In their three-part report, Lewthwaite and Kane wrote: “If we were Sudanese slaveholders, we might use such children for herding or for household chores in return for nothing but the crumbs from our table. We might give them Arabic names and convert them to Islam. We might use a girl for sexual pleasure, perhaps as a wife.
“But we are not Sudanese Arabs. We are visitors … and our mission is not to perpetuate slavery but to expose it.”
When Garang Deng Kuot, 10, and Akok Deng Kuot, 12, were returned to their family after their freedom was purchased by the Sun staffers, their father, Deng Kuot Mayen, an impoverished cereal farmer, said: “I call on Almighty God to love all my children and let them remain happy.”
The boys, according to their father, were seized six years ago in a raid on their village by government-backed Arab militia. The freed boys told the sun they were forced to work in the fields without any pay except scraps of food.
As part of the justification for actually buying the slaves to prove their case, the sun reporters cited efforts by U.S. abolitionist-era newspapers to help purchase freedom for slaves so their stories could be told.
“We take encouragement from this journalistic precedent as we contemplate our own mission,” the reporters wrote.
Over the years the United Nations, the State Department, and human rights organizations have reported on and denounced slavery - particularly of women and children - in Sudan. The fundamentalist Islamic government in Khartoum has denied that it sanctions slavery.
Last November the United Nations reported “an alarming increase … in cases of slavery, servitude, slave trade and forced labor” in Sudan. It accused the ruling National Islamic Front in Khartoum of “total lack of interest” in investigating human rights abuses.
In March, the Rev. Louis Farrakhan, head of the Nation of Islam, added his voice to the debate after visiting Sudan during a much-criticized tour of U.S. enemy nations, including Iran, Iraq and Libya.
“Where is the proof?” Farrakhan asked reporters after his stop in Khartoum. “If slavery exists, why don’t you go as a member of the press, and you look inside Sudan, and if you find it, then you come back and tell the American people what you found?”
To get that “proof,” the Sun reporters traveled to the front line of civil war, where a rag-tag band of African rebels faces the fire of jihad, or holy war, from the Islamic government’s army and its marauding Muslim militia.

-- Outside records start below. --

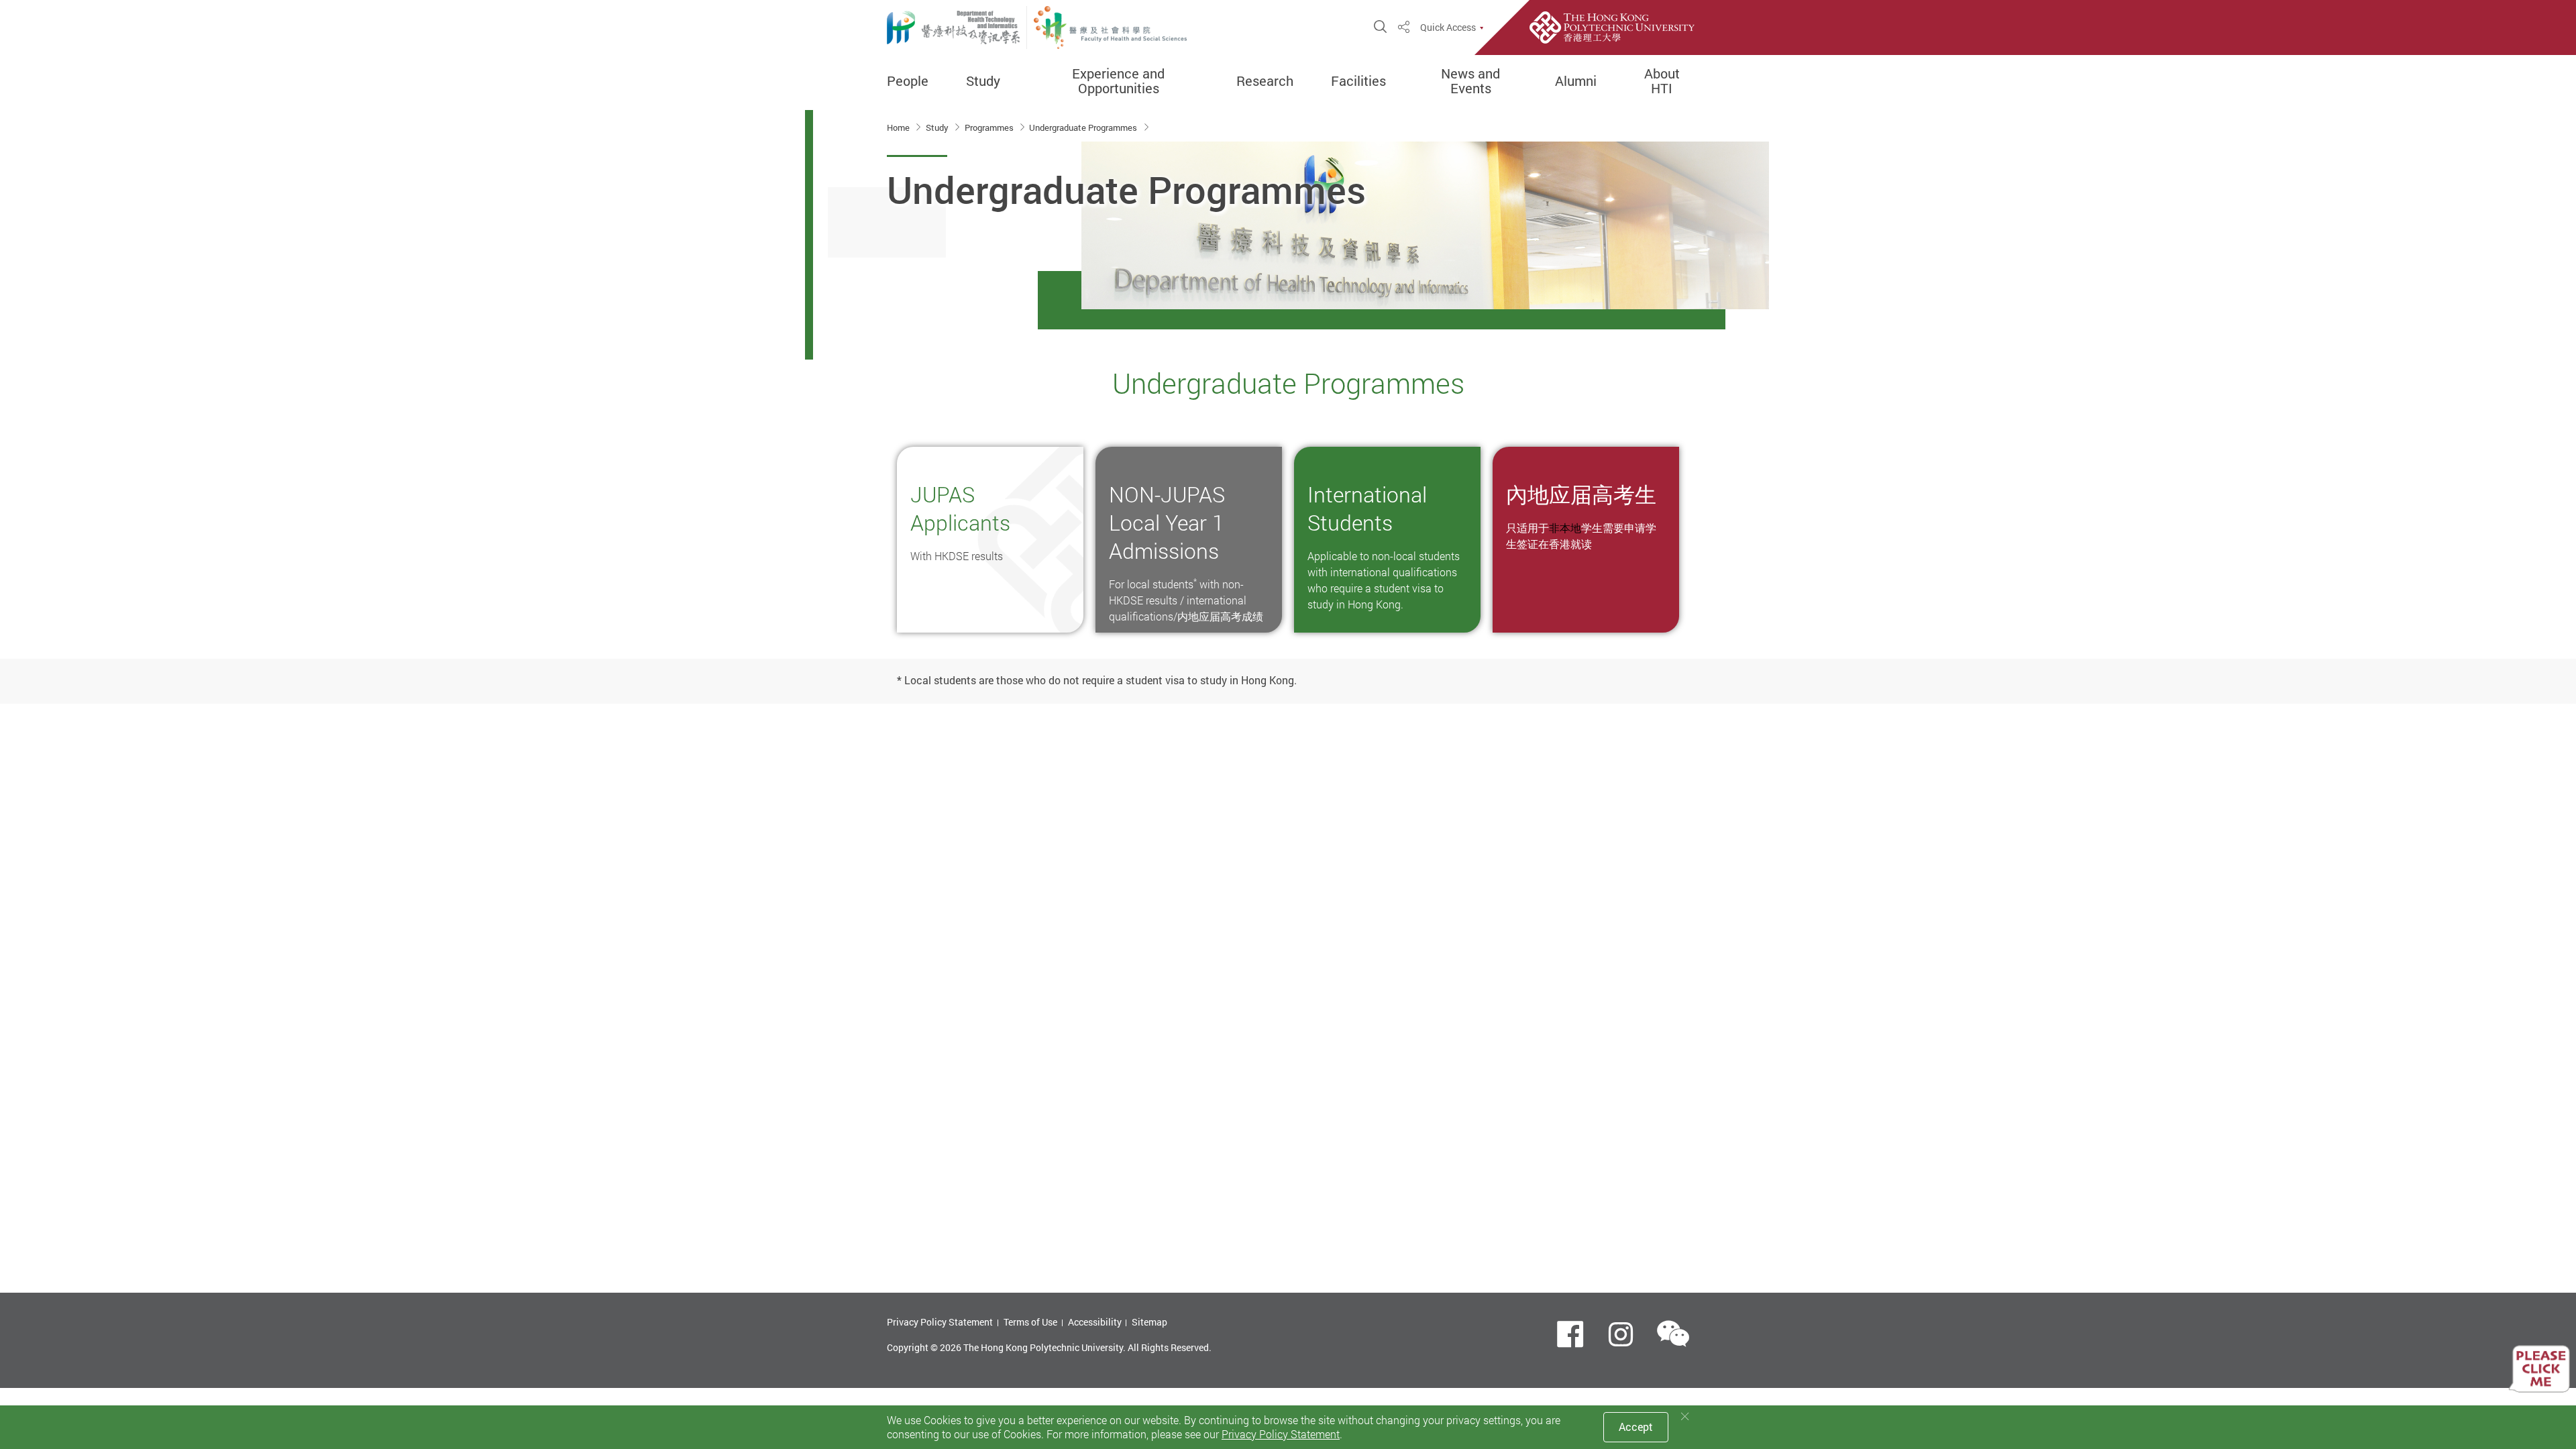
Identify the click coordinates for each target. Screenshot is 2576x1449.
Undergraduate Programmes (1084, 127)
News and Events (1470, 81)
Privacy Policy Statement (940, 1322)
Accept (1636, 1426)
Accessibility (1095, 1322)
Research (1264, 81)
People (907, 81)
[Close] (1685, 1416)
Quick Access (1448, 27)
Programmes (990, 127)
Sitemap (1149, 1322)
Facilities (1358, 81)
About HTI (1662, 81)
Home (899, 127)
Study (983, 81)
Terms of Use (1030, 1322)
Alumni (1576, 81)
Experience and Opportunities (1118, 81)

Since 1983, the African rebels have been resisting the Islamization of their region and have demanded independence. As part of the war, the government has formed an unpaid militia force which is rewarded with the war booty, including men, women and children, it captures.

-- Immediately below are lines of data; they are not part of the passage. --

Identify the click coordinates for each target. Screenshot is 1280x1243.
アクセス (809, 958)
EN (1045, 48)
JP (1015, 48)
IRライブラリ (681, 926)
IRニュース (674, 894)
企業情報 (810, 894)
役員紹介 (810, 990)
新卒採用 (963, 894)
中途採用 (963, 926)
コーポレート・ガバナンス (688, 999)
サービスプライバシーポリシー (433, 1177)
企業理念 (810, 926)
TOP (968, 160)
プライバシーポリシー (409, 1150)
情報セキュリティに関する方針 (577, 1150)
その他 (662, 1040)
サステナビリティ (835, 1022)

To purchase the freedom of the slaves the reporters participated in a buyback system agreed between the chiefs of the African Dinka tribe and the heads of the local Riziegat Arab tribe. Under the agreement, the Riziegats, in return for sanctioning the return of the slaves, are allowed to graze their cattle on Dinka land during the dry season.
The trader told the sun journalists that since 1991 he had freed 473 slaves, mainly women and children, returning them to their families for the set fee of five cows or the cash equivalent. An estimated 4,000 Dinkas have been seized since the fighting started in 1985, according to officials.
Confronted with the sun’s documentation of slavery, the Sudanese ambassador in Washington, Mahdi Ibrahim Mohamed, repeated the government’s denial of any complicity and said any abductions arose from local tribal disputes.
“Slavery is not a practice of the government of Sudan,” he said. “It is contrary to the value of the people of Sudan and the declared policy of Sudan.”
The sun reporters made repeated requests to interview Rev. Farrakhan after they returned from Sudan, but were told the Nation of Islam leader was not available.